____ Dataset records
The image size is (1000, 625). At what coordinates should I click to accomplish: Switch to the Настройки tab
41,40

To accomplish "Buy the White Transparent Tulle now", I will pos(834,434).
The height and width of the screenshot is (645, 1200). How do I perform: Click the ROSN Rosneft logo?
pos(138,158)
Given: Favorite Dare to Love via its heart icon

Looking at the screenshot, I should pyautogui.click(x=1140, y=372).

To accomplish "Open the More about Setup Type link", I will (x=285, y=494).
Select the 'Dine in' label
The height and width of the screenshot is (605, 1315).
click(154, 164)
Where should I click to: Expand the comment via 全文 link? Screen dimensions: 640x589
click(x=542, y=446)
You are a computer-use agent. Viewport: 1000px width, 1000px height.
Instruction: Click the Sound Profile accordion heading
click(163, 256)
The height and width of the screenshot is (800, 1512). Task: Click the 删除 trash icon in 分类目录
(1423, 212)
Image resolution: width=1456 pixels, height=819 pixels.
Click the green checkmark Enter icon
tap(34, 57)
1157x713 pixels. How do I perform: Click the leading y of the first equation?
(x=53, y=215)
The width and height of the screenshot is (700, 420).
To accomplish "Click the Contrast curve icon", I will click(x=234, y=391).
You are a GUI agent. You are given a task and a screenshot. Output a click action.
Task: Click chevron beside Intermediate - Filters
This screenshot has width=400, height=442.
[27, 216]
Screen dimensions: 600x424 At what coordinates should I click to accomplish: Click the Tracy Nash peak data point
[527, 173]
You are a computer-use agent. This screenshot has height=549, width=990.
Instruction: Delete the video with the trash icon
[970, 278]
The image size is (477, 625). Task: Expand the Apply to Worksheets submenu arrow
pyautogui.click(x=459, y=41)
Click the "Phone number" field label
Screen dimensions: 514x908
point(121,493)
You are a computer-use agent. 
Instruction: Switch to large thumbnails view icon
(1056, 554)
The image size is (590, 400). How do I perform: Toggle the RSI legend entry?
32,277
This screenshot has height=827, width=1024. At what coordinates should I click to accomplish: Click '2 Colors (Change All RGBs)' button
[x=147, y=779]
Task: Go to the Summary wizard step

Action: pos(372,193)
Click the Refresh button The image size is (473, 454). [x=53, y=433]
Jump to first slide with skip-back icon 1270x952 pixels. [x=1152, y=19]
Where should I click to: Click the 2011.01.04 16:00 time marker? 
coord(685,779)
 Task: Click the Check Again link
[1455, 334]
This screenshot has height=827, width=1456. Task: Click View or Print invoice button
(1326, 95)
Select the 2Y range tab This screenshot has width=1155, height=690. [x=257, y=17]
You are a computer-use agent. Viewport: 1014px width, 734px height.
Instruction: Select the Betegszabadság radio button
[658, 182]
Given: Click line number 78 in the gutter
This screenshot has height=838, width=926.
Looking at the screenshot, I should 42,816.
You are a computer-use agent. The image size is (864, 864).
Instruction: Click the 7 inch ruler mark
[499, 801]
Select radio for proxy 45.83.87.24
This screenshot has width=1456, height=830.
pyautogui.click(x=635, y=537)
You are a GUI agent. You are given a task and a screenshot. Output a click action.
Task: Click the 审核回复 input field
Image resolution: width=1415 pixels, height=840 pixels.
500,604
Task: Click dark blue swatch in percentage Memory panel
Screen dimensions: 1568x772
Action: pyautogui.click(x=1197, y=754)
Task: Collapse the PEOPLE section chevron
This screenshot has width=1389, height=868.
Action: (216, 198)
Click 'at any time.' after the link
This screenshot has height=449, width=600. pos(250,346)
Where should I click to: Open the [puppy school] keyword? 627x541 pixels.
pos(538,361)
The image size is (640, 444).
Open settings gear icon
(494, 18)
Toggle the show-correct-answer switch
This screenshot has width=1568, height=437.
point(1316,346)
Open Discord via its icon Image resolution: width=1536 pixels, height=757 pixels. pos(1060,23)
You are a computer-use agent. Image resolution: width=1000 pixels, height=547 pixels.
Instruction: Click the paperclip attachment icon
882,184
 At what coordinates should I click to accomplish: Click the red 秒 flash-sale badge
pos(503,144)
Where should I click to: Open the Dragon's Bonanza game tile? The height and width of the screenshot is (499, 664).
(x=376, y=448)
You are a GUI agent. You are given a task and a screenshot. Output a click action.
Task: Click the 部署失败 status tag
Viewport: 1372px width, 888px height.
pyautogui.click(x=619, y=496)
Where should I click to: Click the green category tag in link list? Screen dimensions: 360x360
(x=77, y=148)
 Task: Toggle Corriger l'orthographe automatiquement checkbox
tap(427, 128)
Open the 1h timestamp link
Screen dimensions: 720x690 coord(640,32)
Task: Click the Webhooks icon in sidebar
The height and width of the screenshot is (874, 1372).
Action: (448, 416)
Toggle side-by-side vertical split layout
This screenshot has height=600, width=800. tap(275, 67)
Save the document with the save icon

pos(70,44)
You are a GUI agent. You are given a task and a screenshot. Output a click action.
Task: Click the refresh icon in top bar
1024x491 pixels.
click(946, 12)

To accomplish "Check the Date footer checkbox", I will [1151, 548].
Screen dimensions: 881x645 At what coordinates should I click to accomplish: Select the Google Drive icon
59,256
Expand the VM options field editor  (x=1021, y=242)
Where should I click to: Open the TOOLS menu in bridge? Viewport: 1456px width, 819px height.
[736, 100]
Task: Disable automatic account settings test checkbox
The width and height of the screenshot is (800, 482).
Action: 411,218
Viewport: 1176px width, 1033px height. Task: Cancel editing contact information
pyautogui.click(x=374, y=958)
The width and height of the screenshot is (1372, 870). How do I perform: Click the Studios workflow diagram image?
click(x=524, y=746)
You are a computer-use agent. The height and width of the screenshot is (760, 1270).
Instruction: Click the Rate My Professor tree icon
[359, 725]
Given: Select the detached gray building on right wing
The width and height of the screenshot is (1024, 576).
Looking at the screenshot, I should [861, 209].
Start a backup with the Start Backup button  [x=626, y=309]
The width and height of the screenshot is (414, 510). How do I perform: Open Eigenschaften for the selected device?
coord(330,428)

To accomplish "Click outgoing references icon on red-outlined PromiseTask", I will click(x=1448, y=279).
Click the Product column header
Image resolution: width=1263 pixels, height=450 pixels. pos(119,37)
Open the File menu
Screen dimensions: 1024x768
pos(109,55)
________
**Description of the task**: Reproduce every one of the rows above verbatim.

**Response below**:
The image size is (1000, 625). At what coordinates should I click to accomplish: Switch to the Настройки tab
41,40

To accomplish "Buy the White Transparent Tulle now", I will pos(834,434).
The height and width of the screenshot is (645, 1200). How do I perform: Click the ROSN Rosneft logo?
pos(138,158)
Given: Favorite Dare to Love via its heart icon

Looking at the screenshot, I should pyautogui.click(x=1140, y=372).

To accomplish "Open the More about Setup Type link", I will (x=285, y=494).
Select the 'Dine in' label
The height and width of the screenshot is (605, 1315).
click(154, 164)
Where should I click to: Expand the comment via 全文 link? Screen dimensions: 640x589
click(x=542, y=446)
You are a computer-use agent. Viewport: 1000px width, 1000px height.
Instruction: Click the Sound Profile accordion heading
click(163, 256)
The height and width of the screenshot is (800, 1512). Task: Click the 删除 trash icon in 分类目录
(1423, 212)
Image resolution: width=1456 pixels, height=819 pixels.
Click the green checkmark Enter icon
tap(34, 57)
1157x713 pixels. How do I perform: Click the leading y of the first equation?
(x=53, y=215)
The width and height of the screenshot is (700, 420).
To accomplish "Click the Contrast curve icon", I will click(x=234, y=391).
You are a GUI agent. You are given a task and a screenshot. Output a click action.
Task: Click chevron beside Intermediate - Filters
This screenshot has width=400, height=442.
[27, 216]
Screen dimensions: 600x424 At what coordinates should I click to accomplish: Click the Tracy Nash peak data point
[527, 173]
You are a computer-use agent. This screenshot has height=549, width=990.
Instruction: Delete the video with the trash icon
[970, 278]
The image size is (477, 625). Task: Expand the Apply to Worksheets submenu arrow
pyautogui.click(x=459, y=41)
Click the "Phone number" field label
Screen dimensions: 514x908
point(121,493)
You are a computer-use agent. 
Instruction: Switch to large thumbnails view icon
(1056, 554)
The image size is (590, 400). How do I perform: Toggle the RSI legend entry?
32,277
This screenshot has height=827, width=1024. At what coordinates should I click to accomplish: Click '2 Colors (Change All RGBs)' button
[x=147, y=779]
Task: Go to the Summary wizard step

Action: pos(372,193)
Click the Refresh button The image size is (473, 454). [x=53, y=433]
Jump to first slide with skip-back icon 1270x952 pixels. [x=1152, y=19]
Where should I click to: Click the 2011.01.04 16:00 time marker? 
coord(685,779)
 Task: Click the Check Again link
[1455, 334]
This screenshot has height=827, width=1456. Task: Click View or Print invoice button
(1326, 95)
Select the 2Y range tab This screenshot has width=1155, height=690. [x=257, y=17]
You are a computer-use agent. Viewport: 1014px width, 734px height.
Instruction: Select the Betegszabadság radio button
[658, 182]
Given: Click line number 78 in the gutter
This screenshot has height=838, width=926.
Looking at the screenshot, I should 42,816.
You are a computer-use agent. The image size is (864, 864).
Instruction: Click the 7 inch ruler mark
[499, 801]
Select radio for proxy 45.83.87.24
This screenshot has width=1456, height=830.
pyautogui.click(x=635, y=537)
You are a GUI agent. You are given a task and a screenshot. Output a click action.
Task: Click the 审核回复 input field
Image resolution: width=1415 pixels, height=840 pixels.
500,604
Task: Click dark blue swatch in percentage Memory panel
Screen dimensions: 1568x772
Action: pyautogui.click(x=1197, y=754)
Task: Collapse the PEOPLE section chevron
This screenshot has width=1389, height=868.
Action: (216, 198)
Click 'at any time.' after the link
This screenshot has height=449, width=600. pos(250,346)
Where should I click to: Open the [puppy school] keyword? 627x541 pixels.
pos(538,361)
The image size is (640, 444).
Open settings gear icon
(494, 18)
Toggle the show-correct-answer switch
This screenshot has width=1568, height=437.
point(1316,346)
Open Discord via its icon Image resolution: width=1536 pixels, height=757 pixels. pos(1060,23)
You are a computer-use agent. Image resolution: width=1000 pixels, height=547 pixels.
Instruction: Click the paperclip attachment icon
882,184
 At what coordinates should I click to accomplish: Click the red 秒 flash-sale badge
pos(503,144)
Where should I click to: Open the Dragon's Bonanza game tile? The height and width of the screenshot is (499, 664).
(x=376, y=448)
You are a GUI agent. You are given a task and a screenshot. Output a click action.
Task: Click the 部署失败 status tag
Viewport: 1372px width, 888px height.
pyautogui.click(x=619, y=496)
Where should I click to: Click the green category tag in link list? Screen dimensions: 360x360
(x=77, y=148)
 Task: Toggle Corriger l'orthographe automatiquement checkbox
tap(427, 128)
Open the 1h timestamp link
Screen dimensions: 720x690 coord(640,32)
Task: Click the Webhooks icon in sidebar
The height and width of the screenshot is (874, 1372).
Action: (448, 416)
Toggle side-by-side vertical split layout
This screenshot has height=600, width=800. tap(275, 67)
Save the document with the save icon

pos(70,44)
You are a GUI agent. You are given a task and a screenshot. Output a click action.
Task: Click the refresh icon in top bar
1024x491 pixels.
click(946, 12)

To accomplish "Check the Date footer checkbox", I will [1151, 548].
Screen dimensions: 881x645 At what coordinates should I click to accomplish: Select the Google Drive icon
59,256
Expand the VM options field editor  (x=1021, y=242)
Where should I click to: Open the TOOLS menu in bridge? Viewport: 1456px width, 819px height.
[736, 100]
Task: Disable automatic account settings test checkbox
The width and height of the screenshot is (800, 482).
Action: 411,218
Viewport: 1176px width, 1033px height. Task: Cancel editing contact information
pyautogui.click(x=374, y=958)
The width and height of the screenshot is (1372, 870). How do I perform: Click the Studios workflow diagram image?
click(x=524, y=746)
You are a computer-use agent. The height and width of the screenshot is (760, 1270).
Instruction: Click the Rate My Professor tree icon
[359, 725]
Given: Select the detached gray building on right wing
The width and height of the screenshot is (1024, 576).
Looking at the screenshot, I should [861, 209].
Start a backup with the Start Backup button  [x=626, y=309]
The width and height of the screenshot is (414, 510). How do I perform: Open Eigenschaften for the selected device?
coord(330,428)

To accomplish "Click outgoing references icon on red-outlined PromiseTask", I will click(x=1448, y=279).
Click the Product column header
Image resolution: width=1263 pixels, height=450 pixels. pos(119,37)
Open the File menu
Screen dimensions: 1024x768
pos(109,55)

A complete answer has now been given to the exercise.